● Work instructions
After finding the line that contains "This screenshot has height=540, width=737.", give again that line and each one following it, exactly, until the records end.

● Records provided
^^^^

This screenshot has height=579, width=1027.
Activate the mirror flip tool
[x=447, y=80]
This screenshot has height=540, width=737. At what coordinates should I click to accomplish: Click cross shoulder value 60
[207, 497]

^^^^

● Result below
This screenshot has height=540, width=737. At what coordinates should I click to accomplish: Click cross shoulder value 60
[207, 497]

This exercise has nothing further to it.